Question

I am trying to create a relatively simple hierarchical tagging system that can be searched. Here's how it works as of now, this is the MySQL table structure:

--------------------------------------------
id  | tag         | parentID | topParentID |
--------------------------------------------
1   | Boston      | NULL     | NULL        |
--------------------------------------------
2   | Events      | 1        | 1           |
--------------------------------------------
3   | June 30th   | 2        | 1           |
--------------------------------------------
4   | NYC         | NULL     | NULL        |
--------------------------------------------
5   | Attractions | 4        | 4           |
--------------------------------------------

So, if a user types Boston in the search bar, they will be delivered the suggestions "Boston Events" and "Boston Events June 30th". Similarly, if they type NYC in the search bar, they will be delivered "NYC Attractions" as a suggestion.

Also, if someone typed Events into the search bar, they would get the suggestion "Boston Events" or if they typed June 30th, they would get the suggestion "Boston Events June 30th"

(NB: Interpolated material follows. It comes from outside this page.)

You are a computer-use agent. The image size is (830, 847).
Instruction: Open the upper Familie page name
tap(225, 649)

I've messed around with code to do this, and I can definitely break the query string into keywords then search the tag table for each of the keywords and return matches, but I have not found the correct way to return the full tag strings in the format I mentioned above.

Was it helpful?

Solution

Well, you can join the same table twice. Suppose, we have $id - id of the current tag:

SELECT
    tags.id,
    tags.tag,
    parent_tags.id,
    parent_tags.tag,
    parent2_tags.id,
    parent2_tags.tag,
FROM
    tags
INNER JOIN
    tags AS parent_tags
ON
    tags.parentID = parent_tags.id
INNER JOIN
    tags AS parent2_tags
ON
    tags.topParentID = parent2_tags.id
WHERE
    tags.id=$id

But it will give parents and grandparents twice because of the incorrect data in your table: parent.id = parent2.id

Actually, this is a very primitive solution, allowing only 2 levels of hierarchy to be displayed in 1 request. If you want to implement any levels, read about nested sets on stack. And there is a great book: "Trees and hierarchies in SQL for smarties" by Joe Celko

OTHER TIPS

I think that you may delete the topParentID column and add one called "level" (Boston would have level 0, events level 1, June 30th level 2). So you cold order by this level column and implode the values so you would have something like what you wish.

You can do that without the level column, but I think it will be a lot more work on the php side.